Manajer kampanye infratruktur dan tata ruang Walhi Dwi Sawung menambahkan jika pagar luat tersebut merupakan struktur awal pembangunan reklamasi maka akan berdampak besar pada lingkungan. Salah satunya, akan mengubah ekosistem di pesisir pantai yang akan rentan tenggelam jika air laut pasang. Selain itu, juga berdampak pada mata pencaharian warga sekitar sebagai nelayan.
“Kami menduga ini untuk reklamasi dari grid pemasangan bambu dan metodenya, mirip sekali dengan proses reklamasi dari arah darat.

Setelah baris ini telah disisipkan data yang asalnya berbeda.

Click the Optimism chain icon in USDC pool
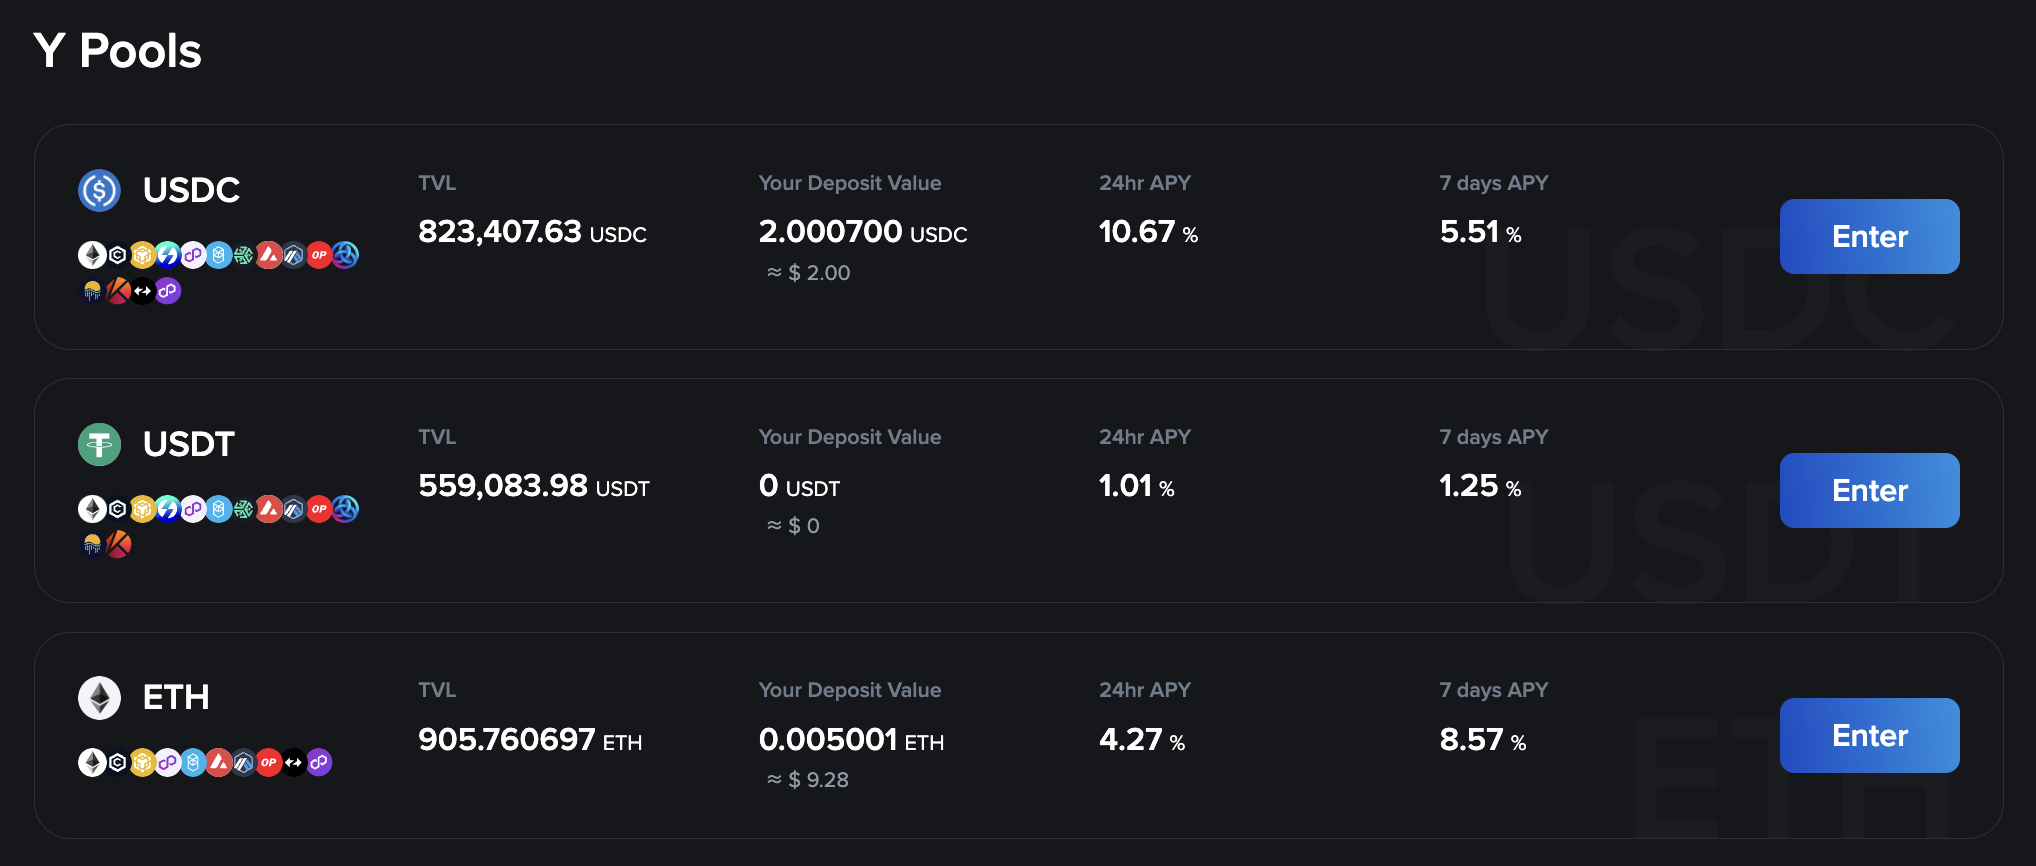Image resolution: width=2036 pixels, height=866 pixels. pyautogui.click(x=319, y=255)
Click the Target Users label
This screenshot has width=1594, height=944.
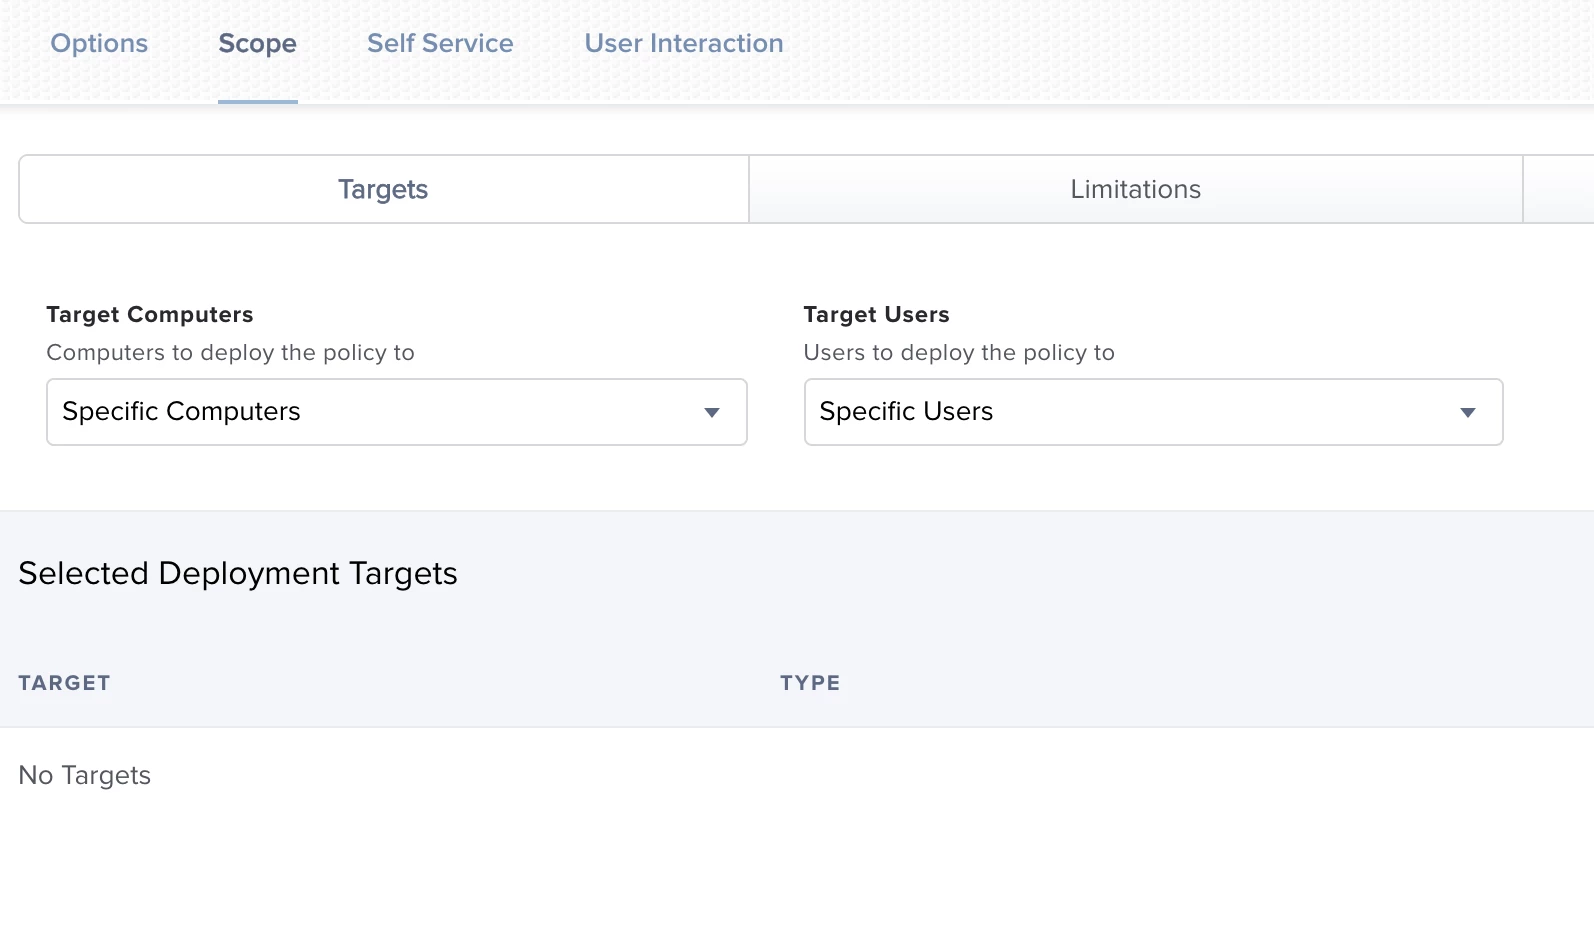pos(877,314)
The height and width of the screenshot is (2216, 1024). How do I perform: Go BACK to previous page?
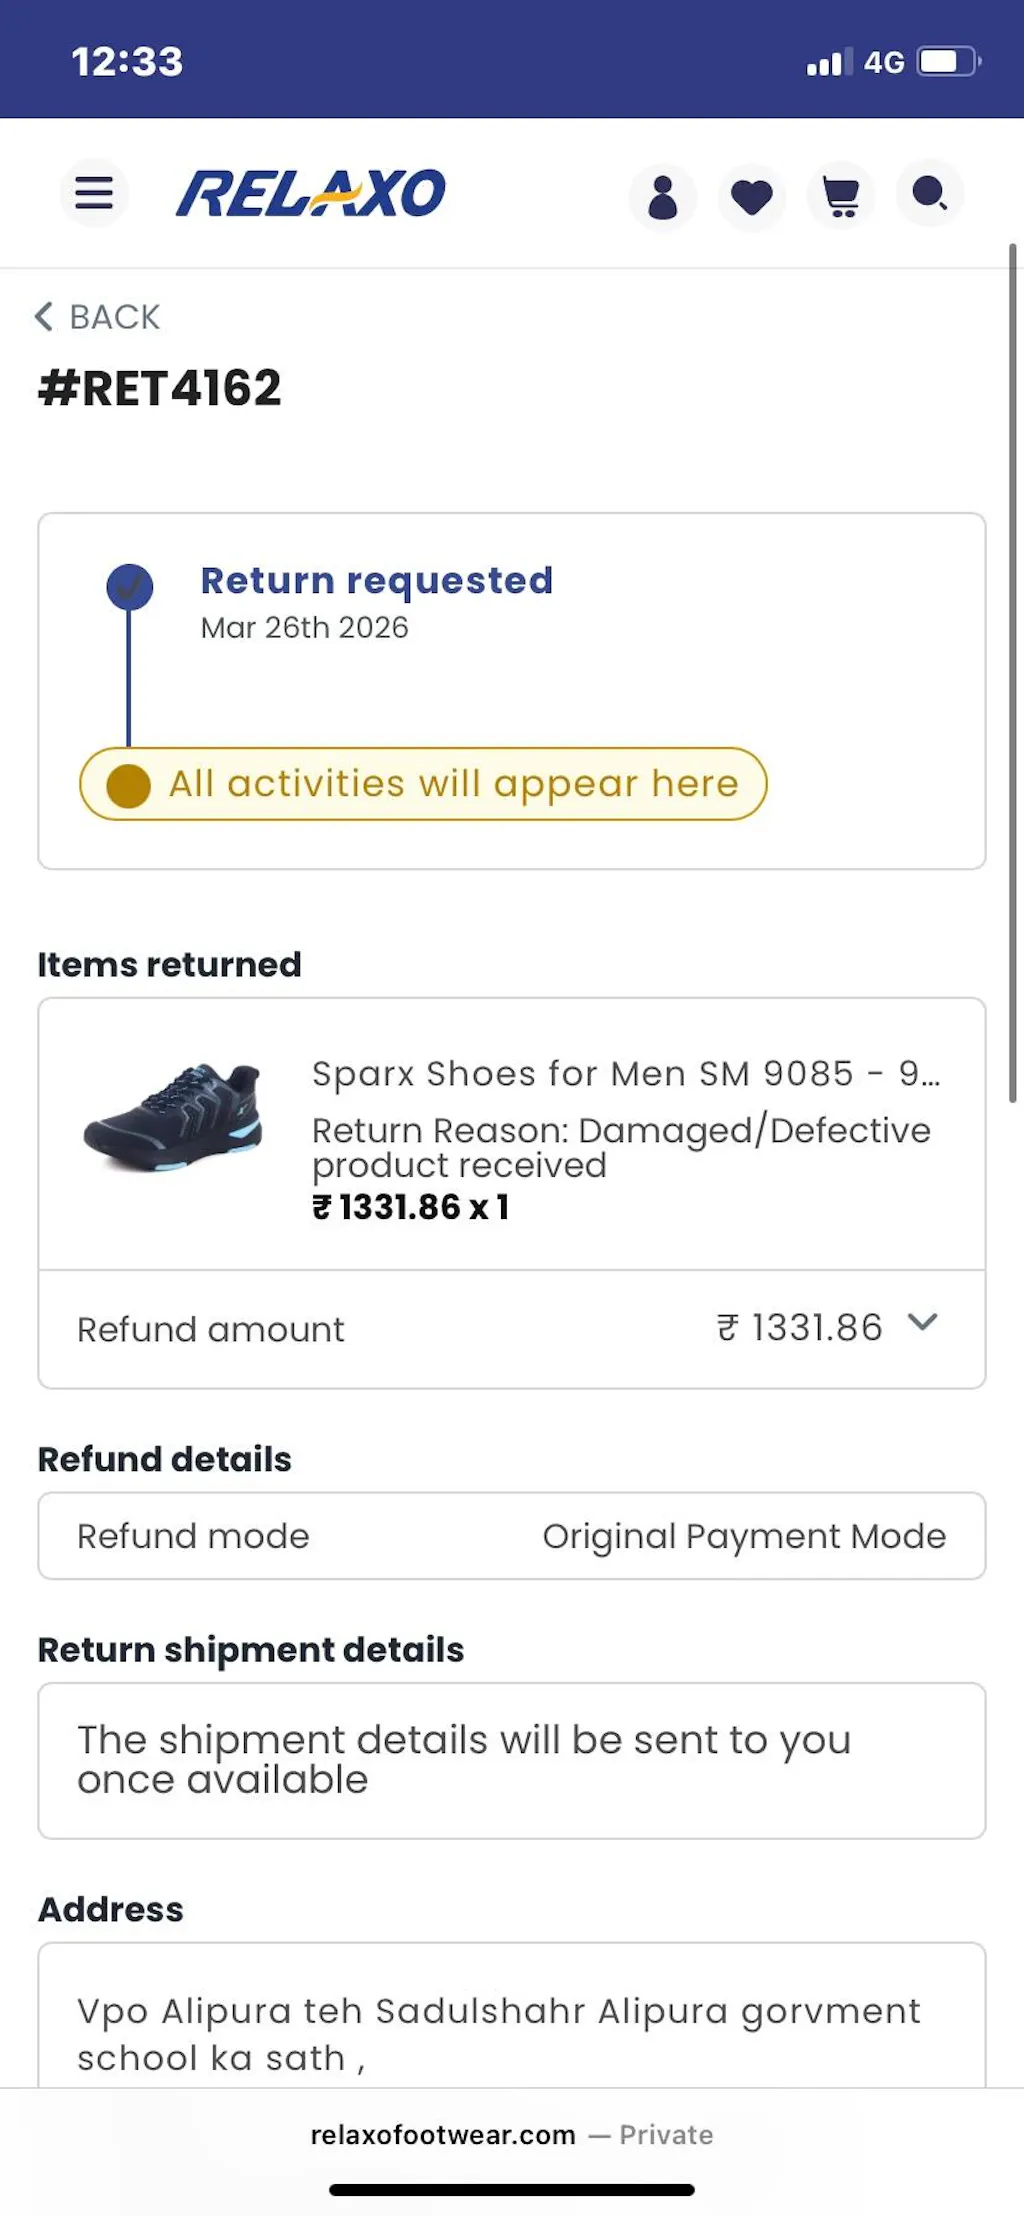pyautogui.click(x=114, y=317)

Ini bukan pemecah ombak karena kalau pemecah ombak bahan baku yang digunakan material lebih padat dan rapat bukan dari bambu,” tuturnya.
Sementara itu, Staf Khusus Menteri Kelautan dan Perikanan Doni Ismanto menuturkan pagar laut yang terbuat dari bambu di perairan Bekasi, Jawa Barat, tidak memiliki izin Persetujuan Kesesuaian Kegiatan Pemanfaatan Ruang Laut (PKKPRL). Pihaknya belum pernah menerbitkan PKKPRL untuk kegiatan pemagaran laut yang terbuat dari bambu di wilayah perairan tersebut.
“KKP belum pernah menerbitkan KKPRL untuk pemagaran bambu yang dimaksud,” ujarnya dilansir dari Antara.
Pihaknya telah mengetahui tentang keberadaan pagar laut tersebut dan langsung menindaklanjuti dengan pengumpulan bahan dan keterangan (Pulbaket) dari kegiatan itu. Pengumpulan bahan dan keterangan terkait pemagaran laut tersebut dilakukan oleh tim Direktorat Jenderal Pengawasan Sumber Daya Kelautan dan Perikanan (PSDKP) KKP.
Lebih lanjut, Doni mengatakan bahwa pada 19 Desember 2024, PSDKP KKP telah mengirim surat resmi yang meminta penghentian kegiatan tersebut karena dinilai belum memiliki izin yang sesuai dengan ketentuan yang berlaku.
“Tim PSDKP KKP sudah Pulbaket ke lapangan, bahkan pada 19 Desember 2024 lalu sudah kirim surat meminta penghentian kegiatan tak berizin itu,” katanya.
Selain itu, KKP saat ini sedang melakukan pendalaman lebih lanjut untuk memverifikasi kegiatan tersebut dengan peraturan yang berlaku.